Quand les westerns se gentrifient

Monument Valley / Wikimedia Commons

Sortis à quelques semaines d’intervalle, Les Frères Sisters de Jacques Audiard et La Ballade de Buster Scruggs des frères Coen remettent le western à l’honneur. Dans le sillage de Quentin Tarantino, nombreux sont les cinéastes pour lesquels ce genre qu’on croyait désuet redevient une sorte d’étape créative obligée, tout en suscitant l’enthousiasme d’un nouveau public.

Ni omniprésent, ni vraiment démodé, le western semble être devenu le « genre guest » de ces dernières années. Les cinéastes les mieux cotés du moment y reviennent tour à tour, par exclusivités périodiques – pensons seulement à Alejandro González Iñárritu, les frères Coen, Jacques Audiard, Quentin Tarantino et bientôt Mel Gibson[1]. Comme si l’archaïque épopée de la Conquête de l’Ouest devenait la nouvelle pièce d’épreuve à réussir pour se couvrir de chic et, affectant un air entendu, entrer en connivence avec un public à moitié esthète averti, à moitié fan de pop culture.

> _Consigne_
Prolongez, s'il vous plaît, l'article sur le retour du western au cinéma à partir de sa dernière phrase.

> _Extraits des items_
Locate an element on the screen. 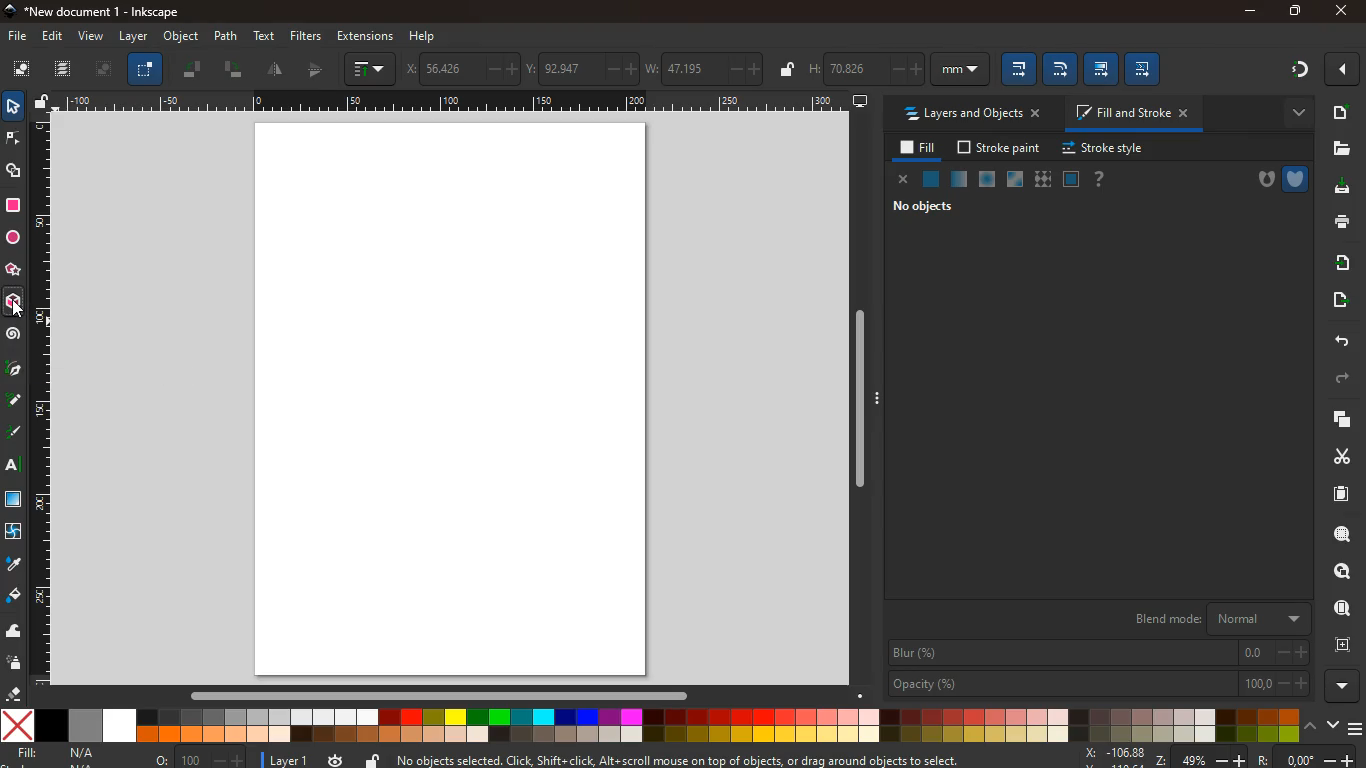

==

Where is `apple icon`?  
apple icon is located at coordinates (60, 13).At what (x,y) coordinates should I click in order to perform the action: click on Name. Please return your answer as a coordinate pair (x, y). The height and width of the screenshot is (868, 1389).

> _Corrigé_
Ce western qui donne l’impression de se « gentrifier » en s’offrant de tels retours événementiels peut surprendre, surtout si l’on se souvient que le genre, même au temps de sa gloire, même pour ses chefs-d’œuvre, n’a (presque) jamais reçu d’Oscar[2]. Au milieu des années 1950, des réalisateurs méritants comme George Sherman ou André De Toth venaient au western parce qu’il était le prérequis attendu de n’importe quel travailleur de l’industrie cinématographique. Et voilà qu’en ce début de XXIe siècle, tout le gotha des cinéastes condescend au western pour mieux prendre la pose devant l’Histoire du cinéma.

Audiard à l’Ouest

C’est à la fois dans cette lignée et dans cette perspective que s’inscrit la démarche – a priori assez inattendue – du Français Jacques Audiard, fils du père des dialogues des Tontons Flingueurs et réalisateur de l’inoubliable Un prophète, ou encore de Dheepan, Palme d’or à Cannes en 2015. Les Frères Sisters fait le pari du western à travers l’adaptation d’un roman bien ficelé de Patrick De Witt, paru en 2013. Charlie l’impulsif et Eli le sentimental sont deux tueurs à gages chargés par le mystérieux « Commodore » de se débarrasser d’un chercheur d’or après lui avoir dérobé sa formule miraculeuse pour révéler les gisements d’or. Impitoyables devant l’ennemi, les deux hommes n’en sont pas moins liés par un pudique amour, par un souci mutuel qui tranche avec leur froideur dans l’assassinat. D’Oregon City à Frisco et l’American River, leur descente des États du Pacifique – chose rare pour un western, on y voit l’océan – donne mille obstacles à cette fraternité pour s’affirmer… Jusqu’à se refermer contre le monde.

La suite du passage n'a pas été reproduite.